_Request_
Reproduce every line of the entries below from the one containing "Where should I" down to the one containing "click(540, 158)", including both, and omit the pictures.

_Data shown_
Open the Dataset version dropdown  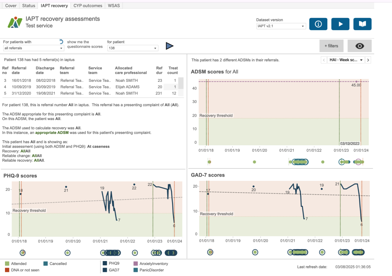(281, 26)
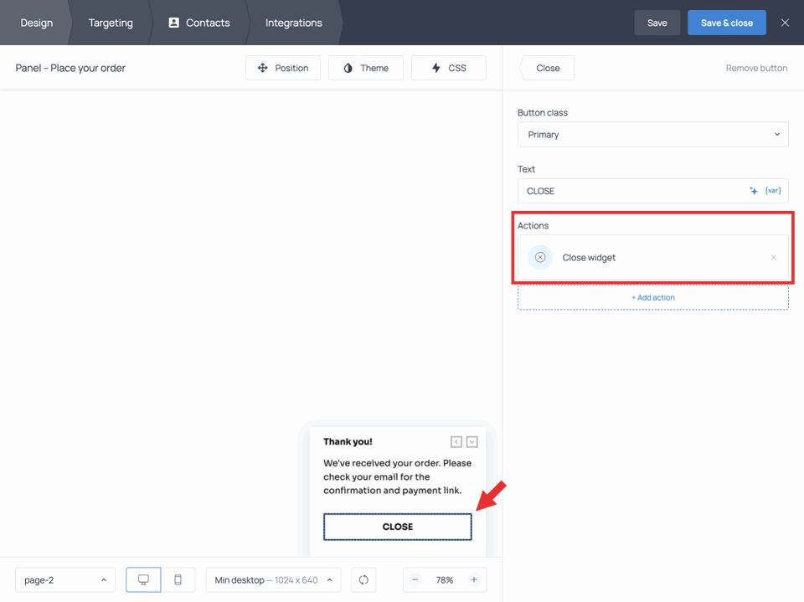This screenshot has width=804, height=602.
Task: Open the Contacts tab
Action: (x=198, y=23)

---

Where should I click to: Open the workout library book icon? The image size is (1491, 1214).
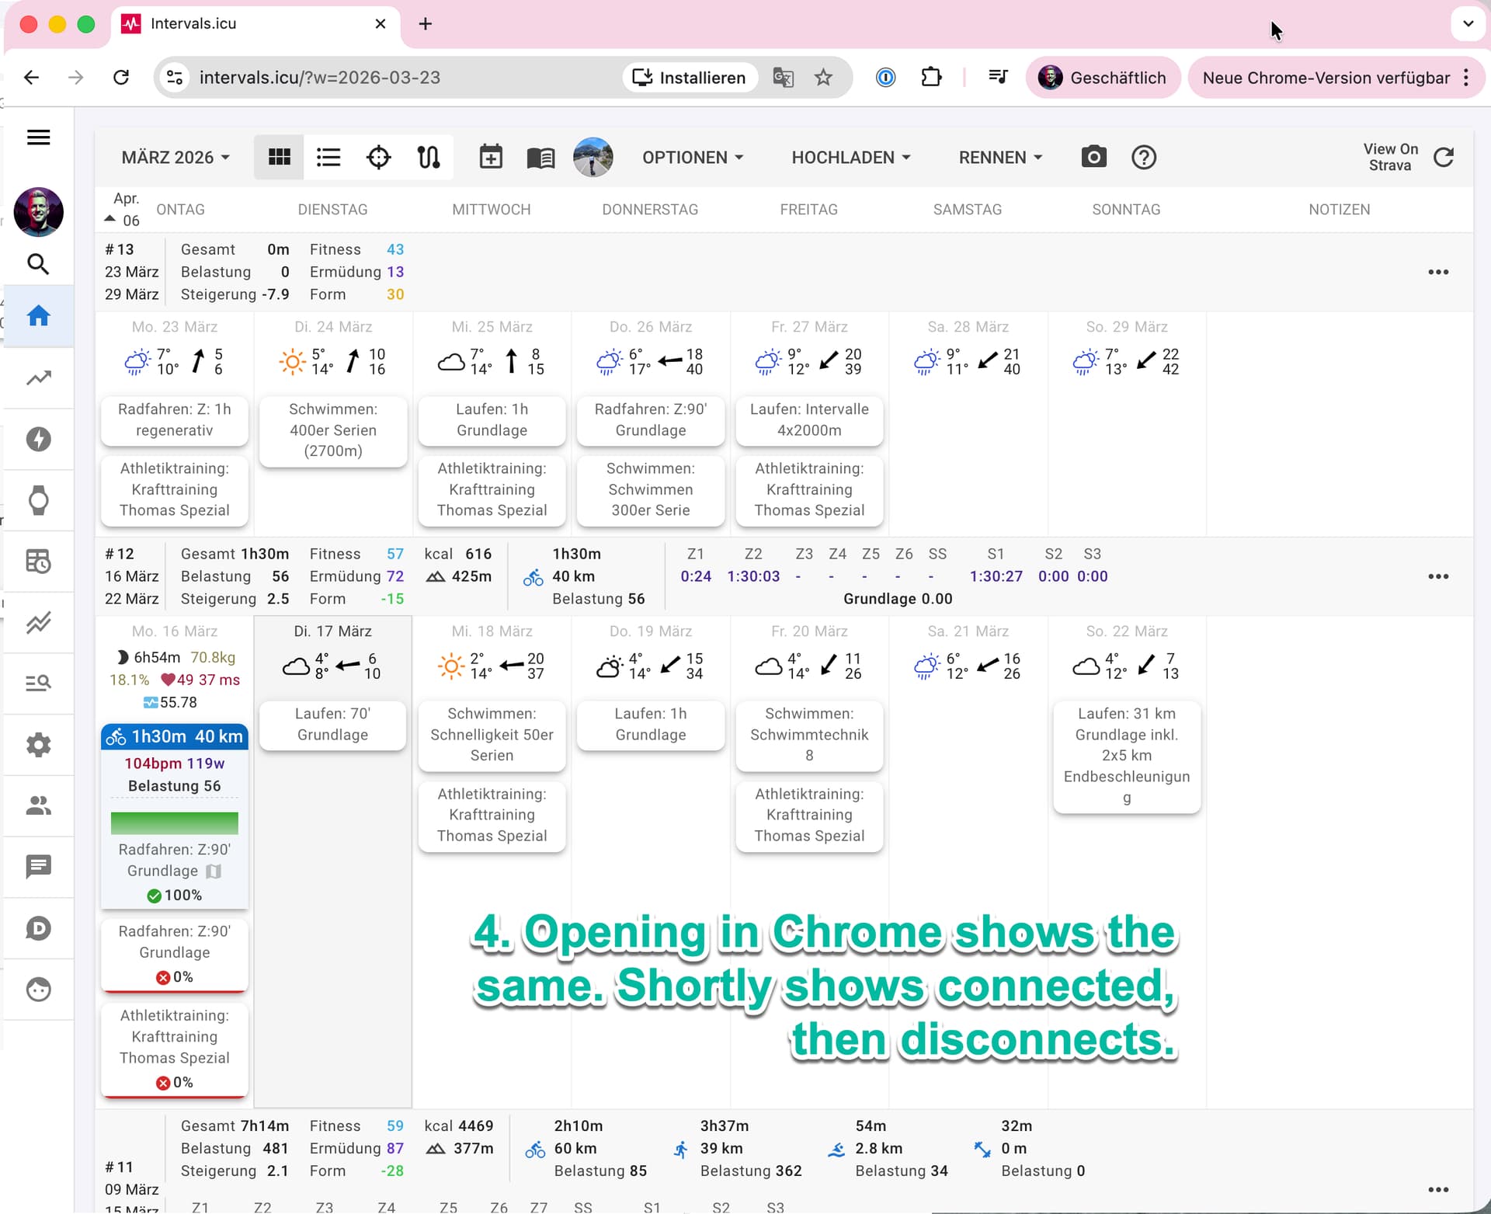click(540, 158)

_Result for this task_
Where should I click to: Open the workout library book icon? The image size is (1491, 1214).
click(540, 158)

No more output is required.